═════ TEXT BLOCK ═════

A member of the noble family of the Ubaldi (Baldeschi), Baldus was born at Perugia in 1327, and studied civil law there under Bartolus de Saxoferrato, being admitted to the degree of doctor of civil law at the early age of seventeen. Federicus Petrucius of Siena is said to have been the master under whom he studied canon law.

Baldus had two brothers, Angelus (1328–1400) and Petrus (1335–1400). It is probably due to confusion between Baldus and his brother Petrus that the famous jurist's name is sometimes given as Petrus Baldus de Ubaldis.

On his promotion to the doctorate, he went to Bologna, where he taught law for three years. He then advanced to a professorship at Perugia, where he remained for thirty-three years, and he had among his students Francesco Albergotti. He subsequently taught law at Pisa, Florence, Padua and Pavia, the rivals to Bologna. During his period at Pavia, he sometimes also taught at Piacenza. He died at Pavia on 28 April 1400 and was buried in the church of San Francesco.

═════ PROVIDED DATA ═════

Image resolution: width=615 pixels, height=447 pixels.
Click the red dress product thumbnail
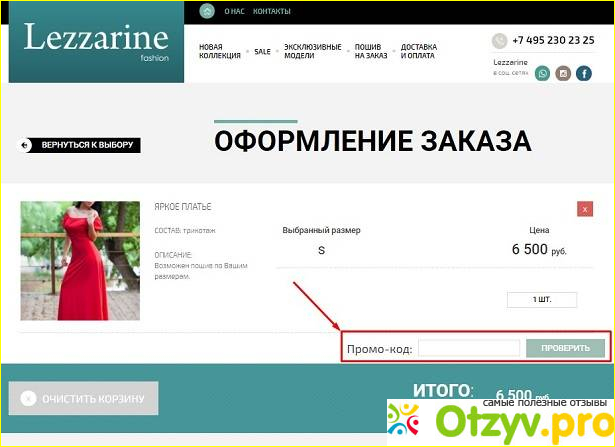tap(80, 260)
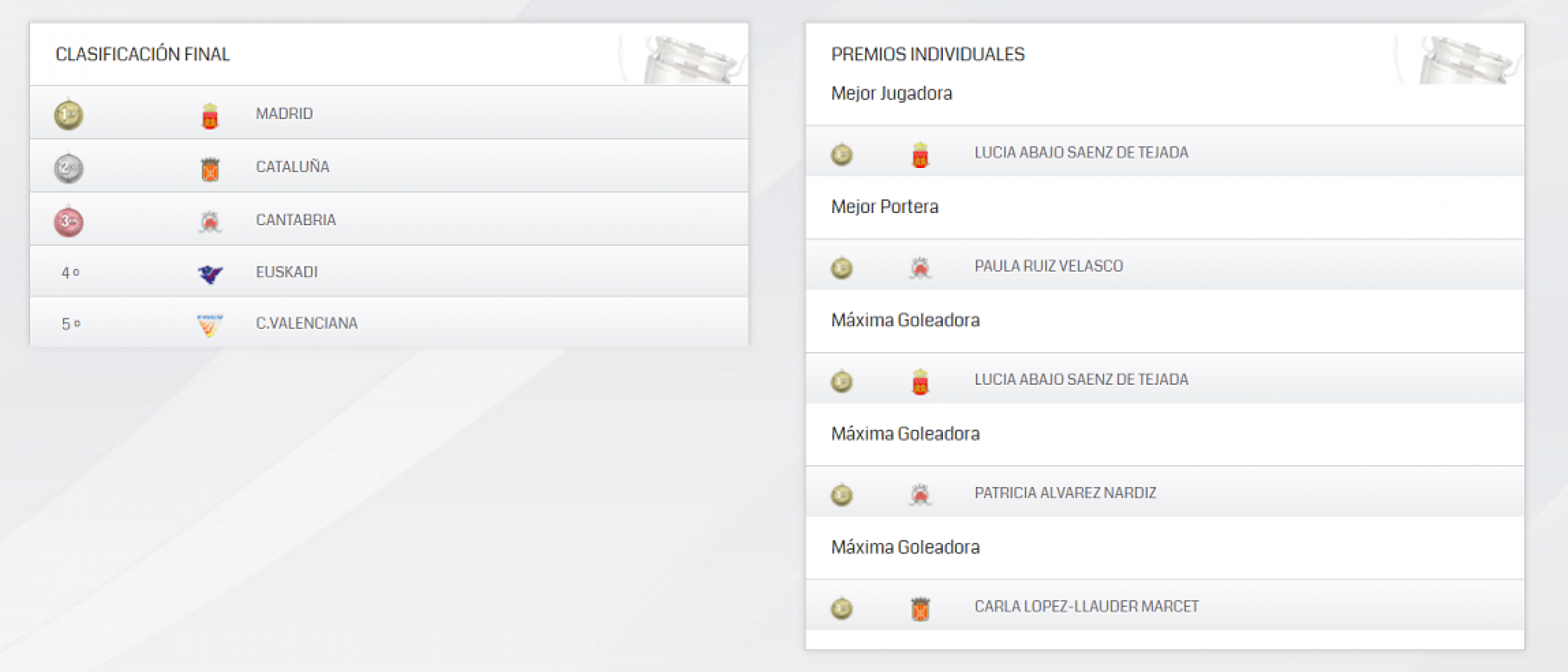Viewport: 1568px width, 672px height.
Task: Open player Patricia Alvarez Nardiz
Action: click(1065, 493)
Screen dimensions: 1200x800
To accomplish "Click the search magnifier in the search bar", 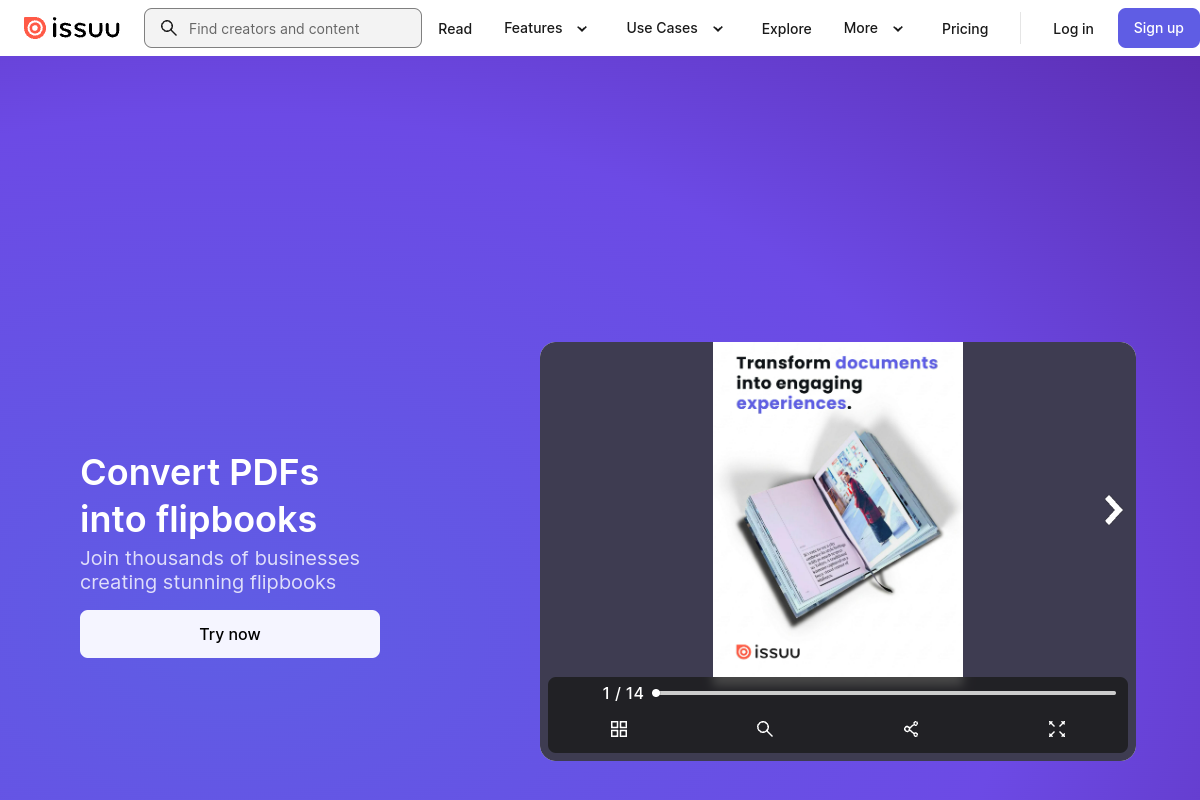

═════

Extend the text about the jurist Baldus, beginning right after its final sentence. The records play no part in what comes next.

EXERCISE RESULT:
Baldus was the master of Pierre Roger de Beaufort, who became pope under the title of Gregory XI, and whose immediate successor, Urban VI, summoned Baldus to Rome to assist him by his consultations in 1380 against the anti-pope Clement VII. Baldus' view on the legal issues relating to the schism are laid down in the so-called Questio de schismate. Cardinal Francesco Zabarella and Paulus Castrensis were also among his pupils.

==Works==
Many of Baldus' works are incomplete. He left voluminous commentaries on the Pandects and on the Codex Justinianus. His Commentary on the Libri Feudorum, a twelfth-century compilation of feudal law provisions, is considered to be one of his best works. He also commented on the canon law compilations of decretals, the Liber Extra and the Liber Sextus. In addition to these commentaries, Baldus wrote a number of treatises on specialised legal topics. His major effort, however, went into the writing of some 3,000 consilia (legal opinions). No other medieval lawyer has so many consilia preserved.

Baldus's work on the law of evidence and the gradations of proof was a high point of medieval thought in the discipline and remained the standard treatment of the subject for centuries.

The jurist Flavio Torti (died 1622) wrote annotated observations on his work.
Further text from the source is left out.